社会・文化

マスクの着用ルール緩和!企業や個人の対応は?

マスクの着用ルール緩和初日の様子

新型コロナウイルス感染防止対策として、日本政府はマスクの着用を国民に呼びかけてきたが、2023年3月13日からマスク着用が緩和された。

厚生労働省は2022年5月から、原則として屋外では外し、屋内では着用することを呼びかけてきたが、屋外・屋内にかかわらずマスクの着用を個人の判断に委ねられることになった。

政府によるマスク着用に関する新しい目安によると、感染状況やその場のリスクに応じ、自分で判断することが基本になる。

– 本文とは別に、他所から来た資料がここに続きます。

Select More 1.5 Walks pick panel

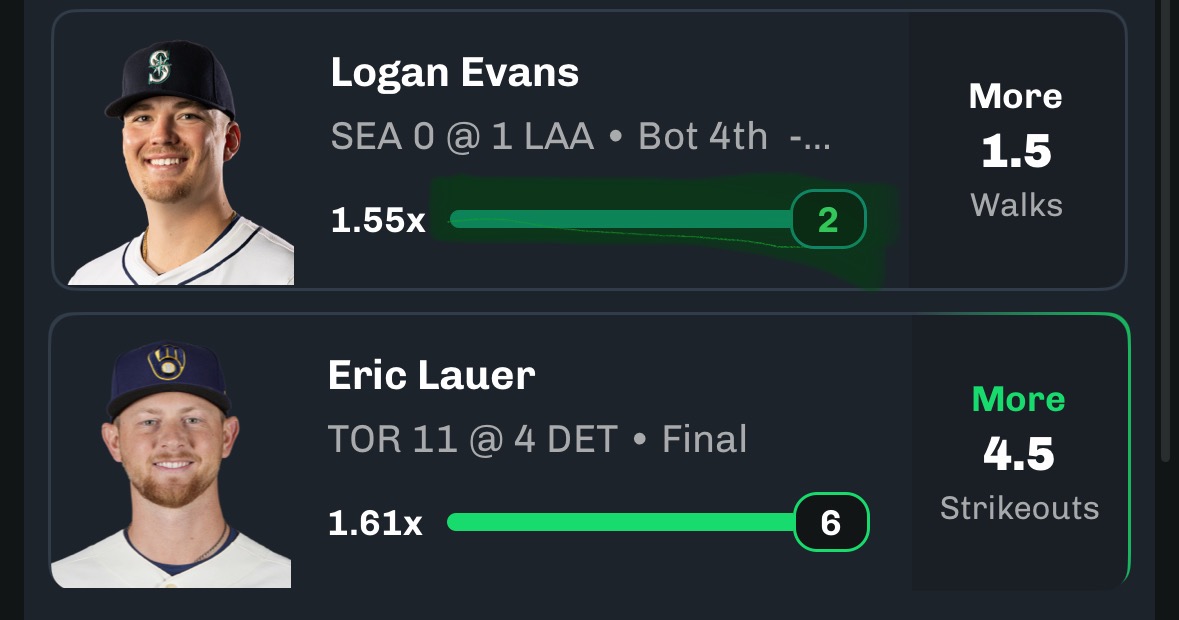(1017, 150)
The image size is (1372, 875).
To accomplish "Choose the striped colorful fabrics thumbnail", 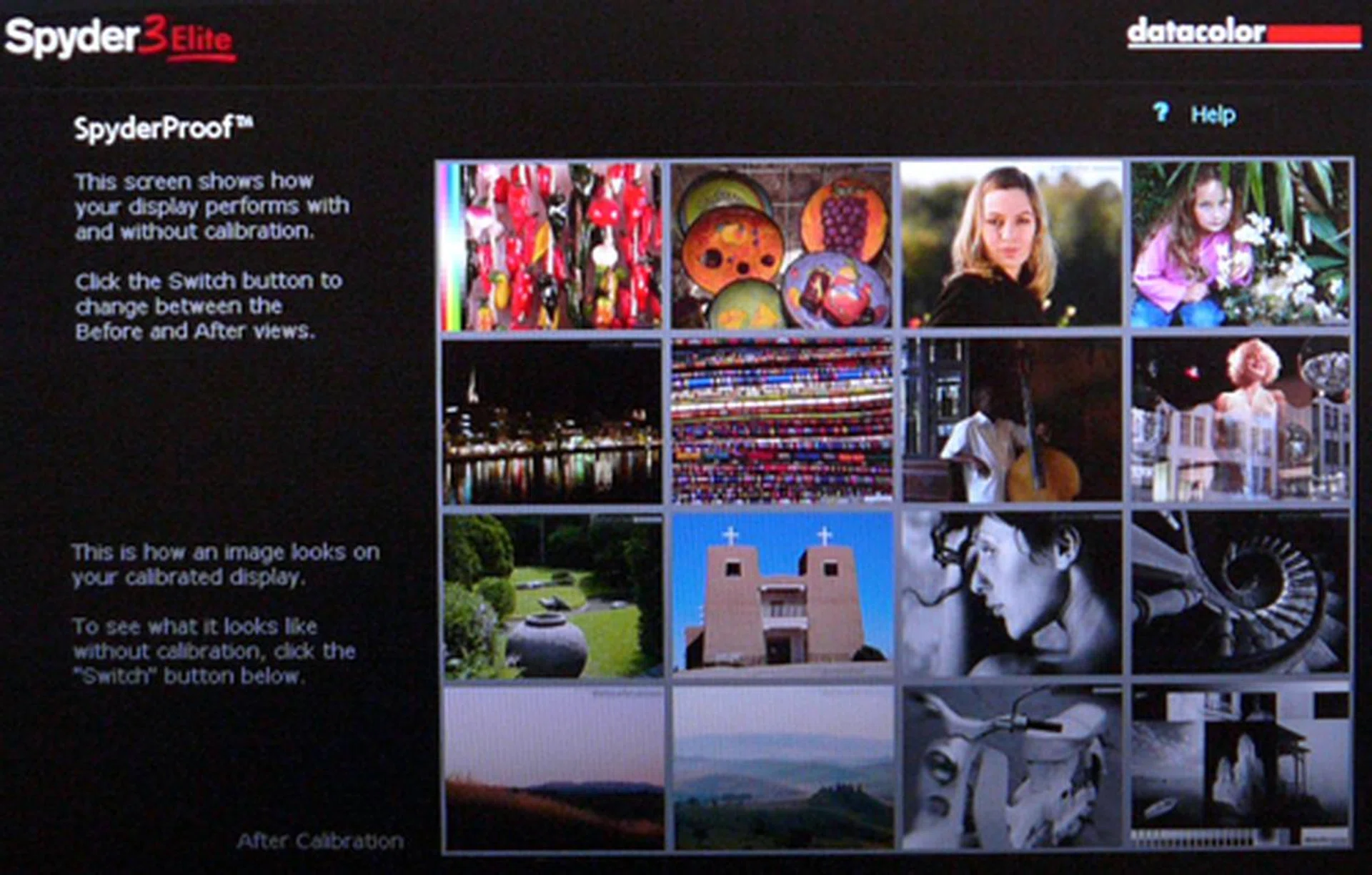I will point(782,422).
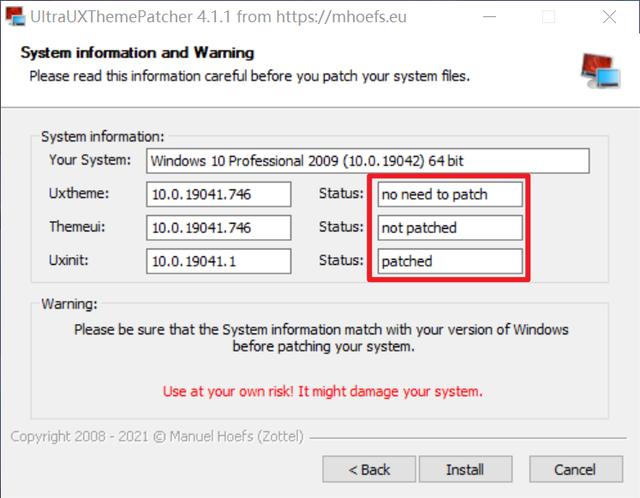Select the Uxinit version field
This screenshot has height=498, width=640.
coord(218,261)
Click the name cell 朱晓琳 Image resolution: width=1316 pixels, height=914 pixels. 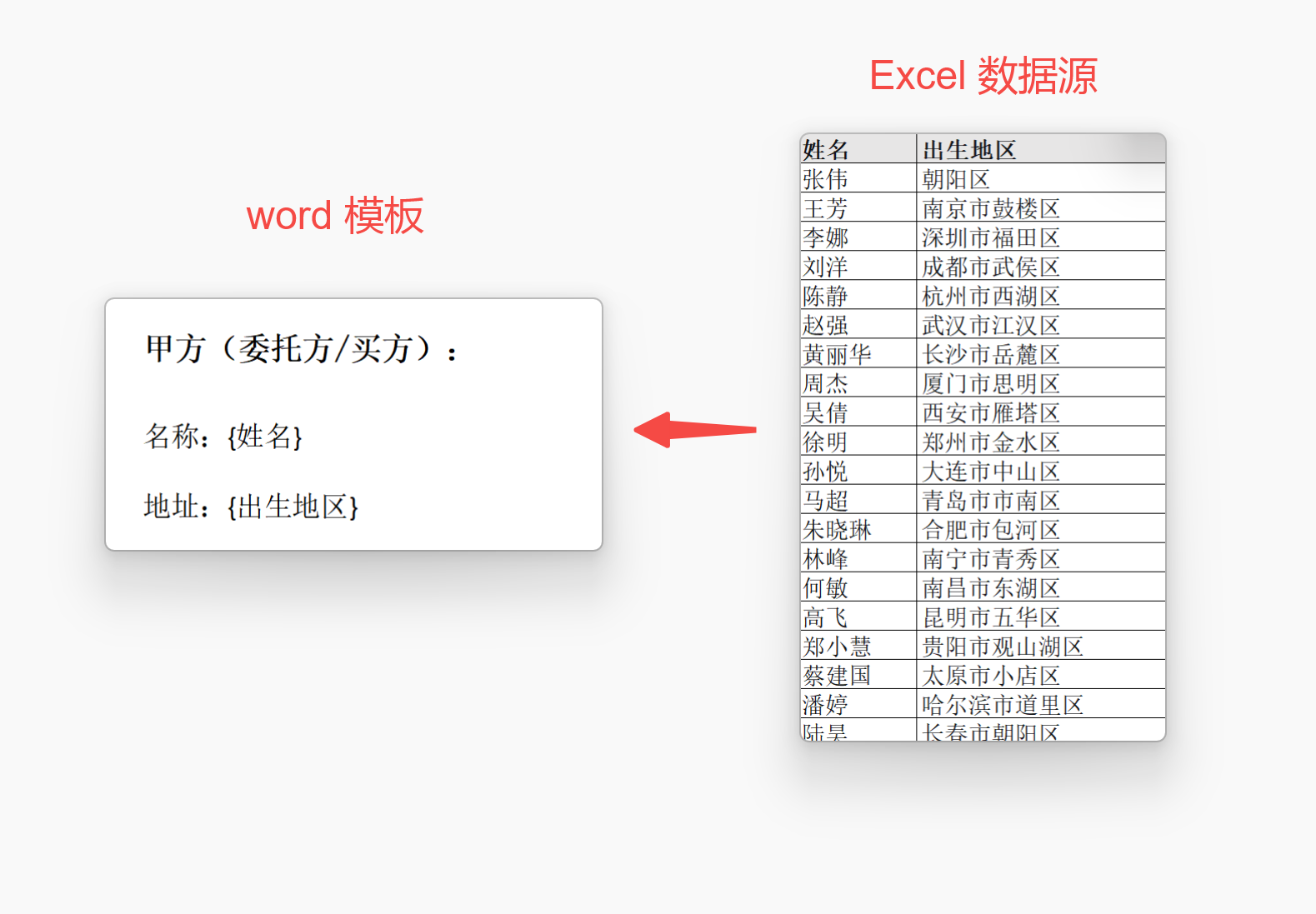tap(858, 529)
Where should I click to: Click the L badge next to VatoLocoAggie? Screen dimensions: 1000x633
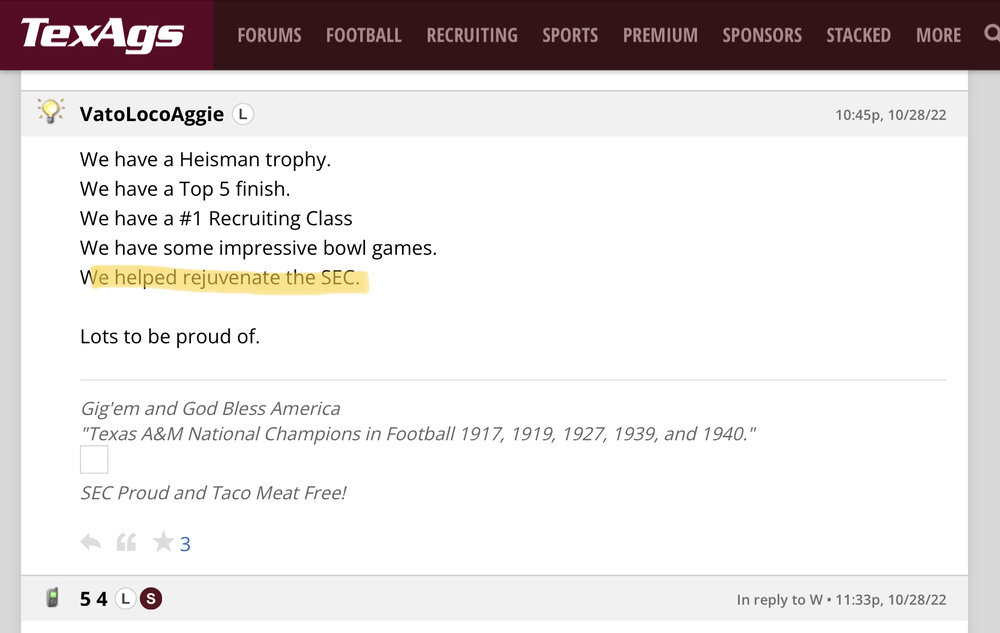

高齢者や重症化リスクが高い人などへの感染防止のために、医療機関の受診の際や医療機関や高齢者施設を訪問するとき、また混雑した電車やバスなどの公共交通機関を利用するときはマスクの着用を推奨している。

マスク緩和初日となった13日の朝は、岸田首相がマスクを着用せずに首相官邸に入る姿が見られたのを筆頭に、官公庁でも脱マスクが始まり、午前の衆院予算委員会では閣僚がマスクを着けずに集中審議に臨んでいた。

しかし街の様子を見ると、まだマスクを着用して出勤する人々の姿が各地で多く見られている。

各業界や各企業では、マスク着用に対する対応はさまざまだ。

航空会社では、機内や空港内でのマスク着用について乗客、従業員ともに個人の判断に委ねるとしている。

鉄道では、JR東日本、JR東海では在来線・新幹線ともに、ラッシュ時も含めてマスクの着用は乗客個人の判断に委ねられる。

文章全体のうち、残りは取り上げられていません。